Personal information
- Full name: Vitaliy Yuriyovych Balashov
- Date of birth: 15 January 1991 (age 35)
- Place of birth: Odesa, Ukrainian SSR, Soviet Union
- Height: 1.72 m (5 ft 8 in)
- Position: Forward

Team information
- Current team: Athletic Club Odesa

Youth career
- 2004–2008: Chornomorets Odesa Youth

Senior career*
- Years: Team / Apps / (Gls)
- 2008–2016: Chornomorets Odesa / 98 / (12)
- 2010: Chornomorets-2 Odesa / 1 / (0)
- 2013: → Hoverla Uzhhorod (loan) / 10 / (1)
- 2016: Wisła Kraków / 8 / (0)
- 2016: Wisła Kraków II / 6 / (7)
- 2017: Milsami Orhei / 10 / (4)
- 2017: Isloch Minsk Raion / 8 / (1)
- 2018–2020: Olimpik Donetsk / 49 / (5)
- 2020: Tambov / 6 / (0)
- 2021: Shakhter Karagandy / 13 / (2)
- 2021–2022: Aktobe / 29 / (3)
- 2023: Turan / 7 / (3)
- 2023: Tytan Odesa / 11 / (5)
- 2024: Shturm Ivankiv / 3 / (0)
- 2024: Tytan Odesa / 4 / (4)
- 2024–: Athletic Club Odesa

International career
- 2006–2007: Ukraine U16 / 14 / (4)
- 2007–2008: Ukraine U17 / 9 / (1)
- 2008–2009: Ukraine U18 / 3 / (1)
- 2012: Ukraine U21 / 2 / (0)

= Vitaliy Balashov =

Ukrainian footballer (born 1991)

Vitaliy Balashov (Віталій Юрійович Балашов; born 15 January 1991) is a Ukrainian professional footballer who plays as a forward for Athletic Club Odesa.

==Career==
He is a product of the Chornomorets Odesa Youth academy and has played for both the reserve squad and youth squad.

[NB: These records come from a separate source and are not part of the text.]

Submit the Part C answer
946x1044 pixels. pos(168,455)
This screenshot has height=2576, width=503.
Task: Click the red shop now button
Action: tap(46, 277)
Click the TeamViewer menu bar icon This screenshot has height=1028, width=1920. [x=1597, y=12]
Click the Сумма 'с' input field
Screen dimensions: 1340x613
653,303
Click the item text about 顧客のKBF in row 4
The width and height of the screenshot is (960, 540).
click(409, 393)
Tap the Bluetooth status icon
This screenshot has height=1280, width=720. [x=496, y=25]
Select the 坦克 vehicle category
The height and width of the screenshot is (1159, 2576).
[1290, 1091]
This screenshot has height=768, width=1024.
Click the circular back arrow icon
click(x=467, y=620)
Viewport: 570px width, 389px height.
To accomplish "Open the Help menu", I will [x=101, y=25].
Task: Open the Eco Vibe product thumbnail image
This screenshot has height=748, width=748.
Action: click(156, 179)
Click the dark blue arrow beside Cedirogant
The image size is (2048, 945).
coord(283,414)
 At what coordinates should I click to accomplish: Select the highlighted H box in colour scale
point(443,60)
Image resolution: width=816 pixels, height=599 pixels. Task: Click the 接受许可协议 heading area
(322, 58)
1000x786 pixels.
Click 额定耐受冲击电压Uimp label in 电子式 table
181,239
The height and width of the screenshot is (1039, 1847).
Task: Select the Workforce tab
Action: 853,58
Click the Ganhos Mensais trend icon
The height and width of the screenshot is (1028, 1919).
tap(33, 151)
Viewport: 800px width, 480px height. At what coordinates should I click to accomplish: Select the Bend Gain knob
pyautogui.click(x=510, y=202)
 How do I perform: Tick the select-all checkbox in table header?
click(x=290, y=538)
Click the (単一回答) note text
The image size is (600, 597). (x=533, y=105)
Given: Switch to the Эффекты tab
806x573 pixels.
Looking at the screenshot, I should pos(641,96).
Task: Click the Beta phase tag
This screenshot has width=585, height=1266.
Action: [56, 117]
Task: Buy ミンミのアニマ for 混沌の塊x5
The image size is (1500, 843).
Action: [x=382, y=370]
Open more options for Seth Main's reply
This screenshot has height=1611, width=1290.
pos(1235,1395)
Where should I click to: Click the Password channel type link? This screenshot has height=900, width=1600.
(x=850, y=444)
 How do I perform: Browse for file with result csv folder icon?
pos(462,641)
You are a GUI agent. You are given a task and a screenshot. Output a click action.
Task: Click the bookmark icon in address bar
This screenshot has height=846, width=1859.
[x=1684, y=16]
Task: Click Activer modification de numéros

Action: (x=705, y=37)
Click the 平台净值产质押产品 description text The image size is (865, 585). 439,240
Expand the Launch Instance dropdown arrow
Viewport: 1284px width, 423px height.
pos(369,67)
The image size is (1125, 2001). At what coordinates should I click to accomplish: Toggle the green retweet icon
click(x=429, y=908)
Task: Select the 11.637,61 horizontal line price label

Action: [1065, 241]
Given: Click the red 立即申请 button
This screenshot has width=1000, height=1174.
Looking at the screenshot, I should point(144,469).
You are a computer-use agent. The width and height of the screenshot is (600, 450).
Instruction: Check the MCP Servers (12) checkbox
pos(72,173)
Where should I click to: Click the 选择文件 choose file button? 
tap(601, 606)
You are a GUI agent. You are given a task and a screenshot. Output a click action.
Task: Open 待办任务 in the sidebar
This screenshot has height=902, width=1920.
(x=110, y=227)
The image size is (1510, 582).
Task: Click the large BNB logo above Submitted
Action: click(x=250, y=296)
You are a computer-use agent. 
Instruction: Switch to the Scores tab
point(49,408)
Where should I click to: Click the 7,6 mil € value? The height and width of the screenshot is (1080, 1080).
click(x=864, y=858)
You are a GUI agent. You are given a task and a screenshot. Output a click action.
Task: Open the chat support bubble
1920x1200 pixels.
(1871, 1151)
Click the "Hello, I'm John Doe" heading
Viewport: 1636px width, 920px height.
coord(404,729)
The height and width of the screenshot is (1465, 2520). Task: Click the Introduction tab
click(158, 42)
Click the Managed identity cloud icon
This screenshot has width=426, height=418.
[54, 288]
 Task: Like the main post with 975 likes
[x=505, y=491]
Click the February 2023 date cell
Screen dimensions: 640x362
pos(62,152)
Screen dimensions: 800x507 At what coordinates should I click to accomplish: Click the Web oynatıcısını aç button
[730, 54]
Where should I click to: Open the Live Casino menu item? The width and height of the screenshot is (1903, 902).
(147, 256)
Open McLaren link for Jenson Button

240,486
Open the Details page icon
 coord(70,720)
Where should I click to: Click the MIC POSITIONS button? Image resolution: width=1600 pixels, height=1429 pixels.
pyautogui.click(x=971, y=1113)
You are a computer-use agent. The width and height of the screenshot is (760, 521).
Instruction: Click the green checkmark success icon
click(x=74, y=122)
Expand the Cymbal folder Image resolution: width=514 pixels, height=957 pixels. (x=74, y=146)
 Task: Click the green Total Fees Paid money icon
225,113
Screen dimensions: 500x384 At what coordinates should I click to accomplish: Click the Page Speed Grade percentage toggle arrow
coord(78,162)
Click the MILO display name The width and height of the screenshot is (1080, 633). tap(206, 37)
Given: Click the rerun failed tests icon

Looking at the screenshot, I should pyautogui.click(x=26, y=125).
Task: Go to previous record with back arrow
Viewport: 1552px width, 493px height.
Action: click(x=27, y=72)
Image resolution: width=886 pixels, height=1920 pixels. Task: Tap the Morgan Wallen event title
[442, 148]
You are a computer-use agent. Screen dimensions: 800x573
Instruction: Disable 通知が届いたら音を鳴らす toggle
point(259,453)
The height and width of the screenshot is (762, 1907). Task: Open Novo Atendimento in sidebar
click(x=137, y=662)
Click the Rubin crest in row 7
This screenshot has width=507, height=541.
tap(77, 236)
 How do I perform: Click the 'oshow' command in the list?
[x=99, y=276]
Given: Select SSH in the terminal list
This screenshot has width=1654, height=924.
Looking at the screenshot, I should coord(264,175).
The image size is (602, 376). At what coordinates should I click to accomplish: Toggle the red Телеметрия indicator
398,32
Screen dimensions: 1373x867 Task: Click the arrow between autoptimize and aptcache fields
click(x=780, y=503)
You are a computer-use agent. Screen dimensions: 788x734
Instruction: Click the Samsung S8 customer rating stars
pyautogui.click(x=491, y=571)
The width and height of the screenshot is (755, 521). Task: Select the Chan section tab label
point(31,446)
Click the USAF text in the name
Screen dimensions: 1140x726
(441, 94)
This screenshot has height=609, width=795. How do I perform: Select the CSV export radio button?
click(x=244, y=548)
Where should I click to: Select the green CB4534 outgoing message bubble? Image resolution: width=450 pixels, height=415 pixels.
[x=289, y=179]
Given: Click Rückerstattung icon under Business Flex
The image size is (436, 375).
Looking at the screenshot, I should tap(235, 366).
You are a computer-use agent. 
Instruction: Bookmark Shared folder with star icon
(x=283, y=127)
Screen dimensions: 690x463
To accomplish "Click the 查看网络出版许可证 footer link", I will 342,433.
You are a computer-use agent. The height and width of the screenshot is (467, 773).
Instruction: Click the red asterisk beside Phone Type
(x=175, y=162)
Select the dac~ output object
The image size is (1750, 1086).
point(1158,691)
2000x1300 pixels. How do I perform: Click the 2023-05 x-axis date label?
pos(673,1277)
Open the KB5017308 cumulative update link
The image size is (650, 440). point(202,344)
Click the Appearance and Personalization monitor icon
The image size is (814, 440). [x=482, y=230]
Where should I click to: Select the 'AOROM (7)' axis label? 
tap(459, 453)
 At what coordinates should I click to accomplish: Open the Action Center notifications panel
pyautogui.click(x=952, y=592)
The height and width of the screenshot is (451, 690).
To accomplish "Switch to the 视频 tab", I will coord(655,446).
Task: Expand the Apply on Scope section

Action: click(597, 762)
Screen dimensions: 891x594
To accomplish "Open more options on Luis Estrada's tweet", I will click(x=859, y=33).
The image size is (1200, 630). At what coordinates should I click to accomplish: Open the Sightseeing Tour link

In 2016, he played for Wisła Kraków in the Polish Ekstraklasa.

On 4 August 2020, he signed a two-year contract with Russian Premier League club FC Tambov. His Tambov contract was terminated on 9 October.

On 2 March 2021, he signed a contract with Kazakhstan Premier League club FC Shakhter Karagandy, but his contract was terminated just three months later.